Most workers have skills and experience that are specific to their current jobs. The longer they spend looking for a new one, the more that human capital depreciates, delivering a lasting hit to income and thus spending. Separate research by the JPMorgan Chase Institute found that those unemployed six months or more had cut spending by 13% a year after losing their jobs, compared with 1% for those unemployed under six months. That loss of purchasing power compounds the recession, driving unemployment even higher.

Research by the Organization for Economic Cooperation and Development found that  in the past recession unemployment rose less in countries where employers thought the downturn was seen as transitory. That was especially notable in Germany, which encourages employers to reduce each worker’s hours rather than cut workers altogether.

The U.S. has traditionally resisted subsidizing employers to keep workers, preferring instead to subsidize the unemployed as they search for a new job. The $2-trillion-plus economic rescue package enacted last week breaks that tradition. It includes money for unemployment benefits, but earmarks more to discourage business from sacking workers. It includes $350 billion in Small Business Administration loans and $500 billion in direct loans and seed money for even more credit from the Federal Reserve, all of it conditional on minimizing layoffs.

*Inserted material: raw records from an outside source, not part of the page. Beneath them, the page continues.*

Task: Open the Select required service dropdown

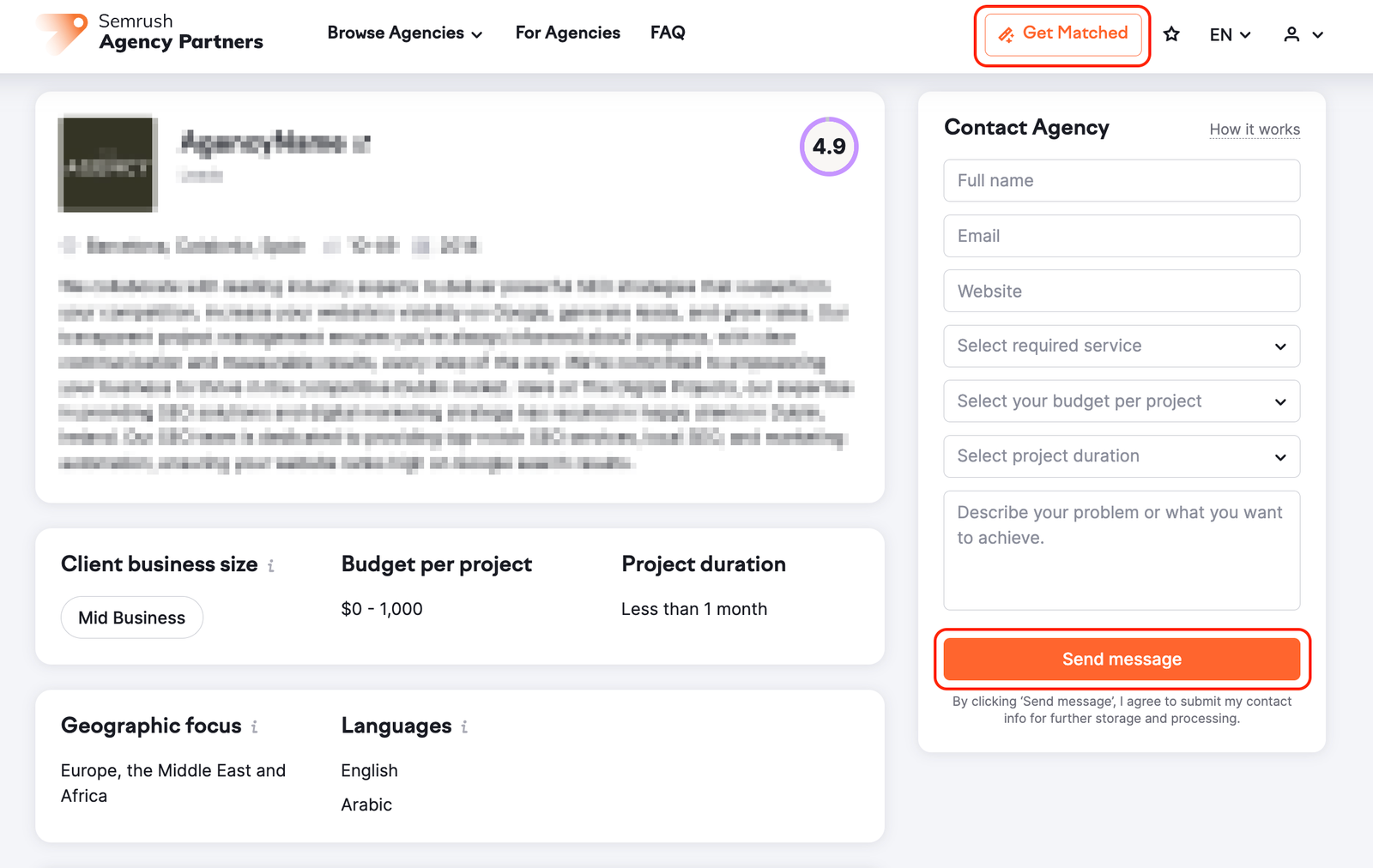Action: coord(1121,346)
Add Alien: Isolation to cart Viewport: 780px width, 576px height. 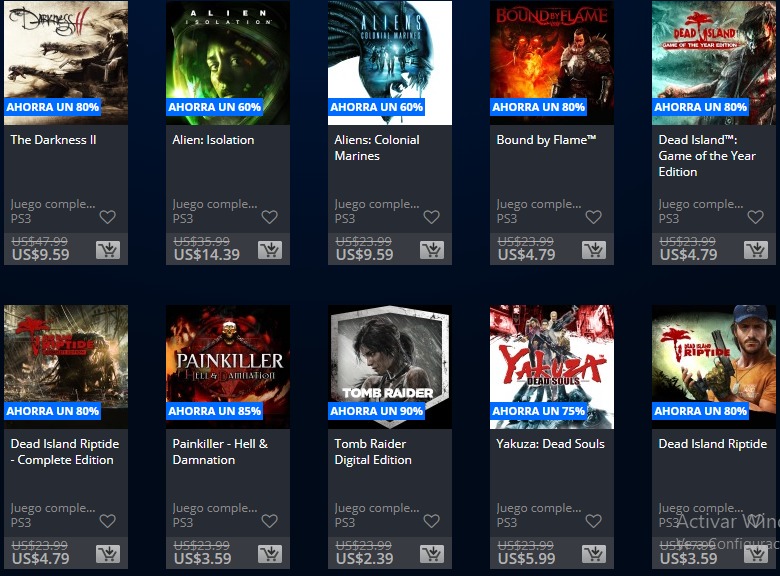coord(270,250)
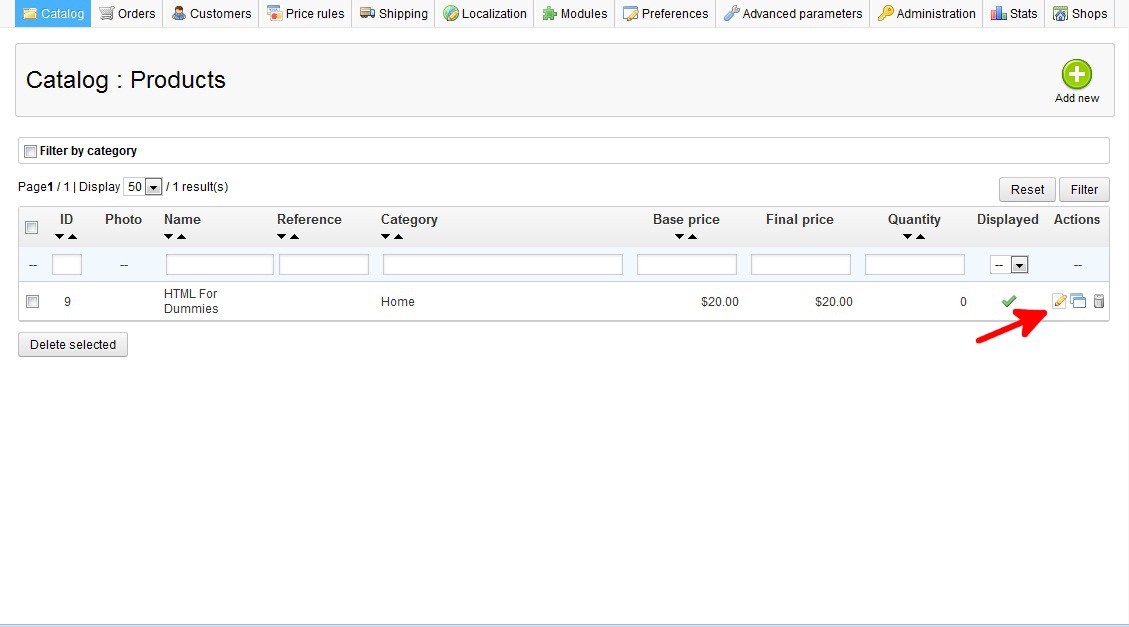This screenshot has width=1129, height=627.
Task: Open the Orders tab
Action: (127, 14)
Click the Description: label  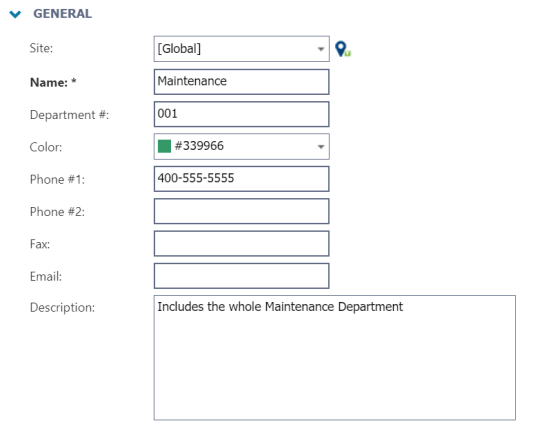point(62,307)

For the plan to succeed, federal officials have to quickly implement an efficient processing and approval process. Then there is the unknown question of the duration of the pandemic. While social distancing appears to have slowed the rise in cases and deaths in early hot spots like Italy and Washington state, many other regions are still early in their outbreaks. The virus could return months later, forcing another round of social distancing. If so, last week’s package may not be enough.